→ PASSAGE:
THE BIG INTERVIEW: Nothing wasted in helping out others
Updated 9:49am Tuesday 6th May 2014 in By Barrie Hudson
OLIVIA McCann, 40, is project manager at Swindon Children’s Scrapstore, which recycles donated materials as craft items. The scrapstore was recently in the news when its van was vandalised and M4 Van Services stepped in with a cut-rate repair. Tomorrow, at 11am, it opens a furniture shop at 73 Regent Street, next to H&M. Olivia lives in Swindon and has a 22-year-old daughter, Jasmine
“ONCE you go from the commercial sector to the voluntary sector,” says Olivia McCann, “I think it’s very difficult to ever go back.
“Even though it’s extremely hard work – and I actually believe it’s harder work than the commercial sector – the rewards are what keep you there. “You see the difference you’re making in people’s lives. “In the 13 years I’ve done it, we’ve had probably thousands of volunteers come through the scrapstore, and for many of them it’s changed their lives. “They’ve gone on to get jobs, do college courses. “It’s boosted their confidence, their self esteem, and made them feel better about themselves and the fact that they are useful.” Olivia was born in the small community of Kinnegad in Westmeath. Her mum was a carer and her stepdad a driver of diggers and other heavy machines.
She is the youngest of five siblings and the family came to Swindon when she was seven, in search of opportunities.
Olivia’s primary school was St Mary’s and her secondary St Joseph’s. Her early career was full of variety. “I had my daughter when I’d just turned 18, and then I worked at Video Solent on the Crossroads for a year. It was a video shop. “I’ve done several jobs. I used to drive a food van in the morning and I’d work at Powerhouse customer services in the evenings. “My daughter was little, so I’d spend time with her in the day.
“I worked at Zurich – or Allied Dunbar as it was at the time – for six months.
“I worked at Rogers Garden Stone in Faringdon for many years. “My mum passed away in 2001, and that was when I decided that, basically, I needed a change. “The scrapstore was based at Pinehurst People’s Centre at the time, and I lived in Pinehurst Road, so it was local to me.
“I went for that and the rest is pretty much history – 13 years later in June, I’m still here. “I’d never done anything like that before, but I was quite enthusiastic about recycling at the time and I just thought I’d give it ago.
“I applied for the job, got it and loved it.” The scrapstore was founded in 1985 and has 200 users. Its current location on the Elgin Industrial estate is its fourth.

→ INFORMATION PROVIDED:
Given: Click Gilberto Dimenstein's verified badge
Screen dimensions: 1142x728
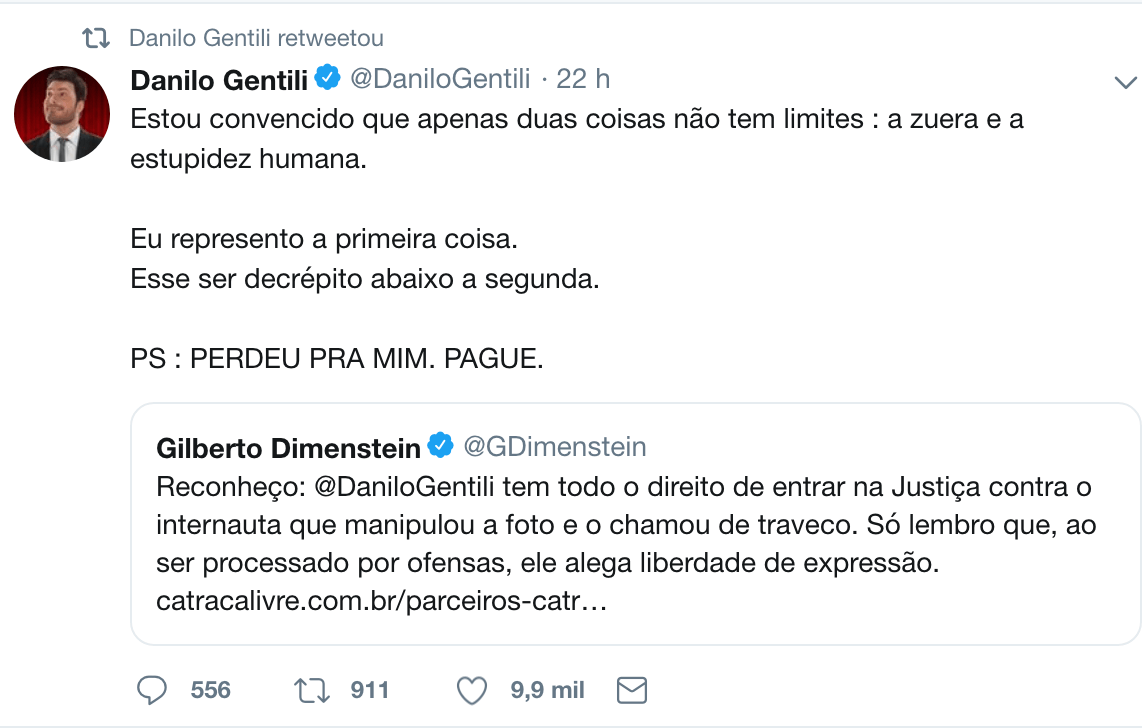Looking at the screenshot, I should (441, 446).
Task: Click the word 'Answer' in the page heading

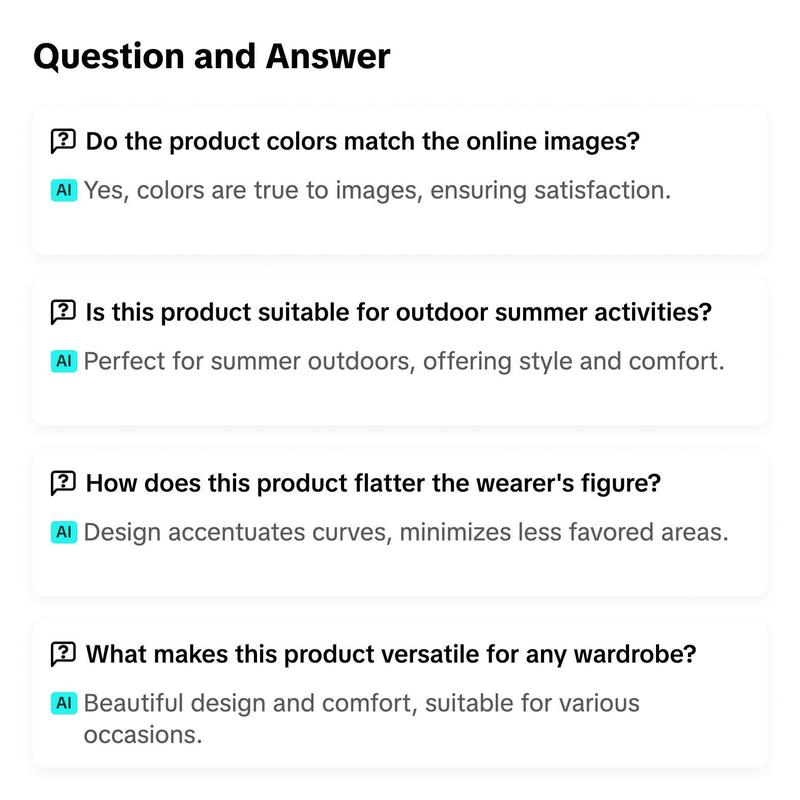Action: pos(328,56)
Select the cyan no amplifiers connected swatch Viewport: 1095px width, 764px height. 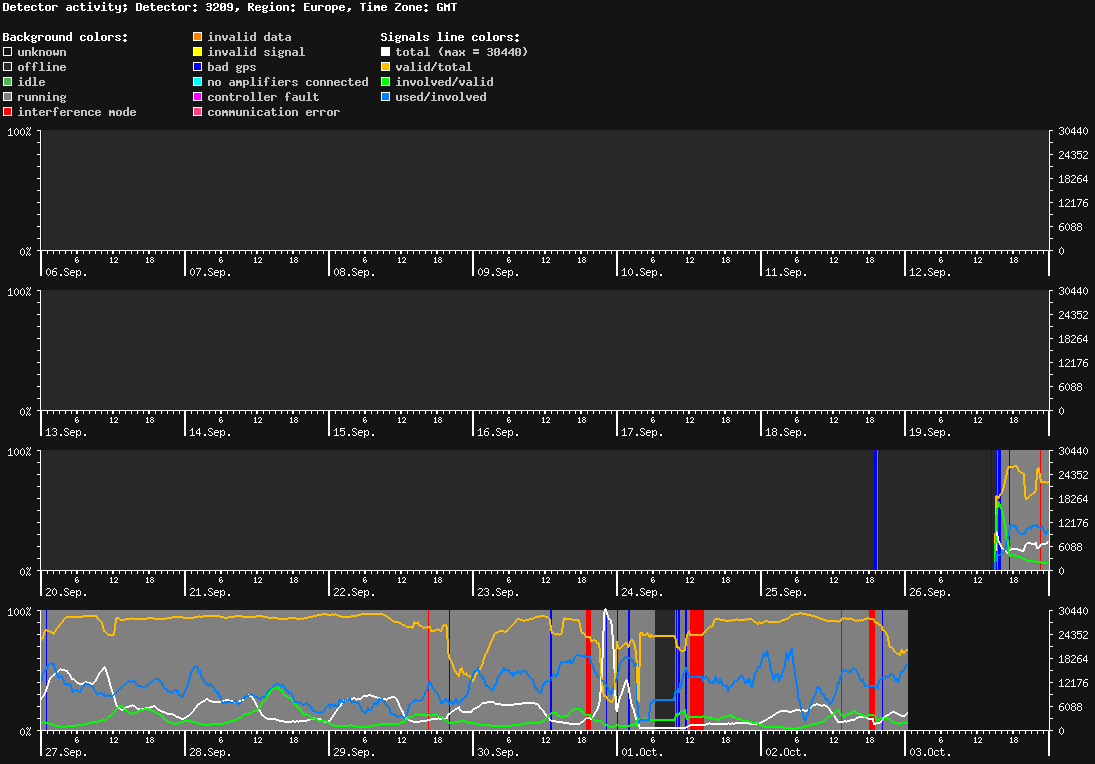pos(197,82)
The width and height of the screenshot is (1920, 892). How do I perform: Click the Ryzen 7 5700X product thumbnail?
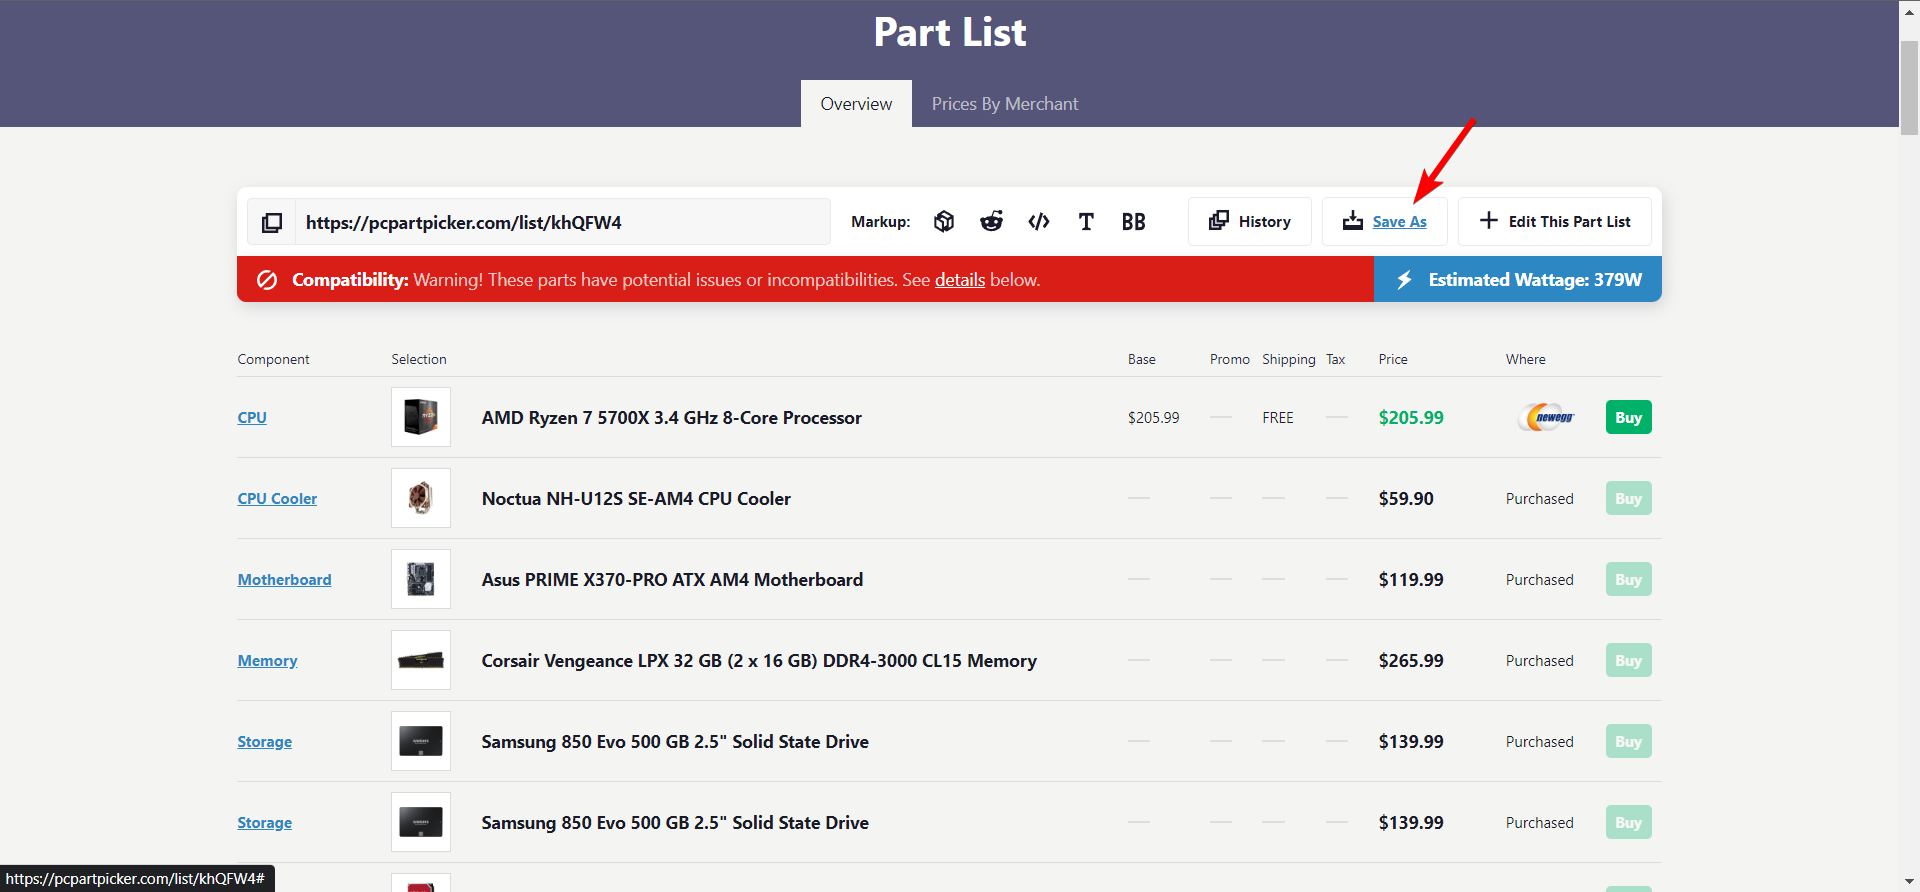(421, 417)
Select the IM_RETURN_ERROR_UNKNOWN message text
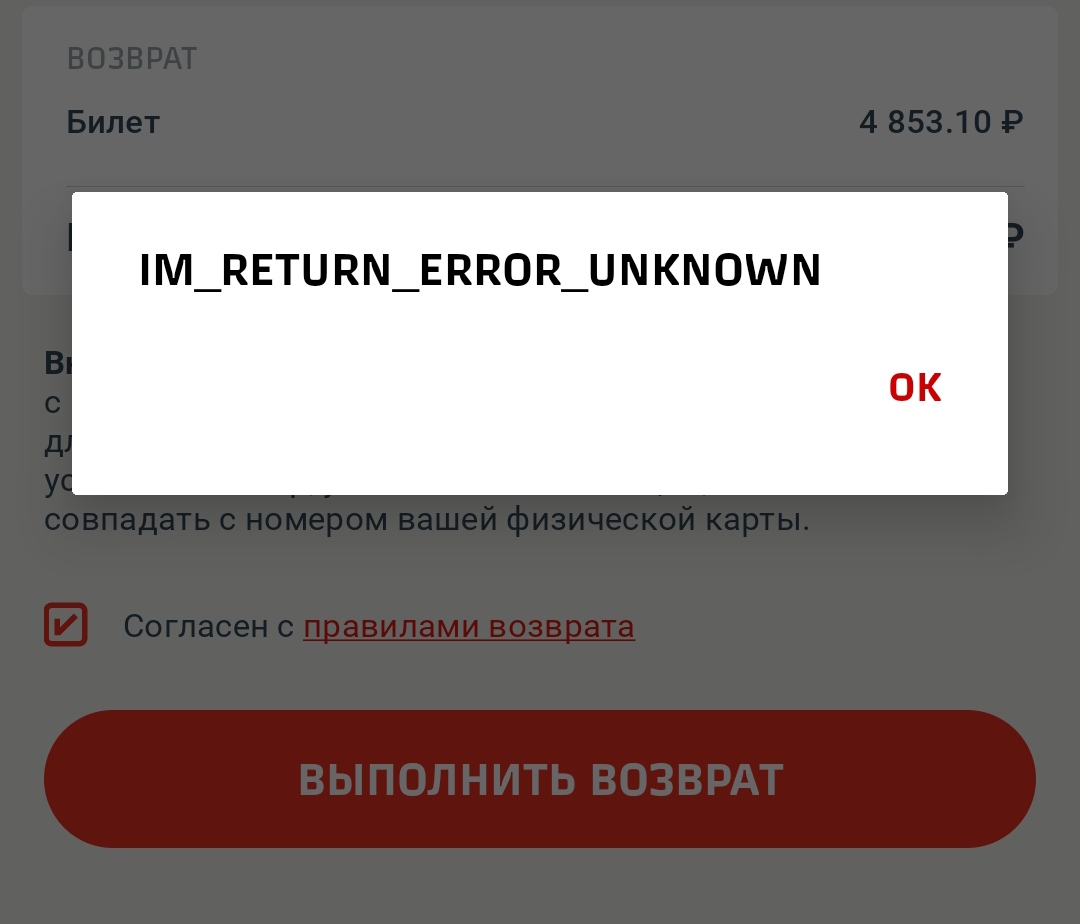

→ STATED TASK 1: In the interview with Olivia McCann, in what year was the Swindon Children's Scrapstore founded?
→ STATED TASK 2: Carry on the interview with Olivia McCann from the point where it stops.

→ FINAL ANSWER 1: 1985

→ FINAL ANSWER 2:
For a small annual fee, members can take items for recycling in art and craft projects. Non-members can make a one-off payment of £5 for a basket of items or £10 for a trolleyload if they prefer. There are 21 regular volunteers, while Olivia is one of two staff members.
The scrapstore receives no council or government aid, and is funded by trusts and donors.
Stock is donated by local companies, charities and other organisations, and the items in its 6,400sqft space currently include roller blinds, blank wedding albums, jigsaws, fittings for drawers, printers, books, toys, pushchairs, large sheets of cardboard and rubber gloves. Olivia said: “If we weren’t here, every single thing you see here would be in landfill, in a hole in the ground, which is criminal, to be honest.
“Everything goes to our users. A lot of the people who use the scrapstore are extremely creative.
“We’ve also got a Facebook page, so what I do is get the customers who make stuff to put it on there. “There’s one lady called Debbie Austin, for example. She makes the most wonderful things from almost nothing. “She’s just covered a whole sofa in scraps of material that she got from the scrapstore, and it looks absolutely fabulous.”
Other users have made everything from carpet-tile-and-cable-tie rugs to children’s forts from cardboard sheets.
A group of children made mobile robots based around computer chairs in a joint project with housing association Sovereign.
Children, Olivia says, are especially creative, which is why she opened the scrapstore to them shortly after getting the job. She is also especially attentive to the volunteers. “The biggest thing for me is making sure that everybody feels they’re part of the team. We rely heavily upon volunteers and it’s really important to make them feel they’re part of something, that they’re not just here to do a job and then go.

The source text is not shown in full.